What you should do
A word-for-word transcription of the listing is all that is needed.

Data shown Block Start

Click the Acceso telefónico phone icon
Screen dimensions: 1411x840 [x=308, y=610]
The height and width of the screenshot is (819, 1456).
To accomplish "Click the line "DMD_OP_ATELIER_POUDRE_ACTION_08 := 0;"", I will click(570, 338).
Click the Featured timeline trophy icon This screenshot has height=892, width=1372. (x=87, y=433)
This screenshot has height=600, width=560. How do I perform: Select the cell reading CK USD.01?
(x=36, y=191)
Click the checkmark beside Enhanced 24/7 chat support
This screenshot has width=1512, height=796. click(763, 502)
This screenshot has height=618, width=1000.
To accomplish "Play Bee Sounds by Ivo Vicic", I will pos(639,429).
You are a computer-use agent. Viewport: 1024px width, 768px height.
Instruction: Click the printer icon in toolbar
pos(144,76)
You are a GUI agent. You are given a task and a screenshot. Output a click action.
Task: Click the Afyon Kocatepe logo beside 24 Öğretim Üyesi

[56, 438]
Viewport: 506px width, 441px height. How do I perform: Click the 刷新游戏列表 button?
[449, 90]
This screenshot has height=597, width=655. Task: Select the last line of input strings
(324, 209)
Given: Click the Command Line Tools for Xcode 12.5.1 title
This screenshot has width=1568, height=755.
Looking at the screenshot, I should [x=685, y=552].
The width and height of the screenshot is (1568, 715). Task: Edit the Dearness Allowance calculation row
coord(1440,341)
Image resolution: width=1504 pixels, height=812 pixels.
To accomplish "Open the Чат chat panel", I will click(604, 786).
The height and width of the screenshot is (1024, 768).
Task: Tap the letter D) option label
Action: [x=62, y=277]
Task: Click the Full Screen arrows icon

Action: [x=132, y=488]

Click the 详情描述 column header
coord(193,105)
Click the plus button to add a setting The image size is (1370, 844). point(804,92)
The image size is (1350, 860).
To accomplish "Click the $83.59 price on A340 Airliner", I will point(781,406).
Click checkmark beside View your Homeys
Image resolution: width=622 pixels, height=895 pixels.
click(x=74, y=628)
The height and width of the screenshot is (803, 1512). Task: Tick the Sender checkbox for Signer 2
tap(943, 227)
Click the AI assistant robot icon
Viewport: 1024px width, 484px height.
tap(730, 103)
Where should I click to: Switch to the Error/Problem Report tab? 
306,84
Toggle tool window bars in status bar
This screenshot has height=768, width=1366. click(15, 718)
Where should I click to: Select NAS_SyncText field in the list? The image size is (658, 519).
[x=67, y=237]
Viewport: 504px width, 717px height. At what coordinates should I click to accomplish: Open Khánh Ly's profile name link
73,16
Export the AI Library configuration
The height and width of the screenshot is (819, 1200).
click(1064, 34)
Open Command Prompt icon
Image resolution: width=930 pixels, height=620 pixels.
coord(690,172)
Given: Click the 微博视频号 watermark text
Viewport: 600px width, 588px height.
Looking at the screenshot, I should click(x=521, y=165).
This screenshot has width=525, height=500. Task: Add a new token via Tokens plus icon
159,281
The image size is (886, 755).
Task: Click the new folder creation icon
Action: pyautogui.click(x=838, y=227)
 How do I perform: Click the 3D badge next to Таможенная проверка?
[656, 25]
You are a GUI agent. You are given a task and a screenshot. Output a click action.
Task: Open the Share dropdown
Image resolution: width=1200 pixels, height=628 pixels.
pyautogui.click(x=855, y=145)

Data shown Block End

Written response
Click the Acceso telefónico phone icon
Screen dimensions: 1411x840 [x=308, y=610]
The height and width of the screenshot is (819, 1456).
To accomplish "Click the line "DMD_OP_ATELIER_POUDRE_ACTION_08 := 0;"", I will click(570, 338).
Click the Featured timeline trophy icon This screenshot has height=892, width=1372. (x=87, y=433)
This screenshot has height=600, width=560. How do I perform: Select the cell reading CK USD.01?
(x=36, y=191)
Click the checkmark beside Enhanced 24/7 chat support
This screenshot has width=1512, height=796. click(763, 502)
This screenshot has height=618, width=1000.
To accomplish "Play Bee Sounds by Ivo Vicic", I will pos(639,429).
You are a computer-use agent. Viewport: 1024px width, 768px height.
Instruction: Click the printer icon in toolbar
pos(144,76)
You are a GUI agent. You are given a task and a screenshot. Output a click action.
Task: Click the Afyon Kocatepe logo beside 24 Öğretim Üyesi

[56, 438]
Viewport: 506px width, 441px height. How do I perform: Click the 刷新游戏列表 button?
[449, 90]
This screenshot has height=597, width=655. Task: Select the last line of input strings
(324, 209)
Given: Click the Command Line Tools for Xcode 12.5.1 title
This screenshot has width=1568, height=755.
Looking at the screenshot, I should [x=685, y=552].
The width and height of the screenshot is (1568, 715). Task: Edit the Dearness Allowance calculation row
coord(1440,341)
Image resolution: width=1504 pixels, height=812 pixels.
To accomplish "Open the Чат chat panel", I will click(604, 786).
The height and width of the screenshot is (1024, 768).
Task: Tap the letter D) option label
Action: [x=62, y=277]
Task: Click the Full Screen arrows icon

Action: [x=132, y=488]

Click the 详情描述 column header
coord(193,105)
Click the plus button to add a setting The image size is (1370, 844). point(804,92)
The image size is (1350, 860).
To accomplish "Click the $83.59 price on A340 Airliner", I will point(781,406).
Click checkmark beside View your Homeys
Image resolution: width=622 pixels, height=895 pixels.
click(x=74, y=628)
The height and width of the screenshot is (803, 1512). Task: Tick the Sender checkbox for Signer 2
tap(943, 227)
Click the AI assistant robot icon
Viewport: 1024px width, 484px height.
tap(730, 103)
Where should I click to: Switch to the Error/Problem Report tab? 
306,84
Toggle tool window bars in status bar
This screenshot has height=768, width=1366. click(15, 718)
Where should I click to: Select NAS_SyncText field in the list? The image size is (658, 519).
[x=67, y=237]
Viewport: 504px width, 717px height. At what coordinates should I click to accomplish: Open Khánh Ly's profile name link
73,16
Export the AI Library configuration
The height and width of the screenshot is (819, 1200).
click(1064, 34)
Open Command Prompt icon
Image resolution: width=930 pixels, height=620 pixels.
coord(690,172)
Given: Click the 微博视频号 watermark text
Viewport: 600px width, 588px height.
Looking at the screenshot, I should click(x=521, y=165).
This screenshot has width=525, height=500. Task: Add a new token via Tokens plus icon
159,281
The image size is (886, 755).
Task: Click the new folder creation icon
Action: pyautogui.click(x=838, y=227)
 How do I perform: Click the 3D badge next to Таможенная проверка?
[656, 25]
You are a GUI agent. You are given a task and a screenshot. Output a click action.
Task: Open the Share dropdown
Image resolution: width=1200 pixels, height=628 pixels.
pyautogui.click(x=855, y=145)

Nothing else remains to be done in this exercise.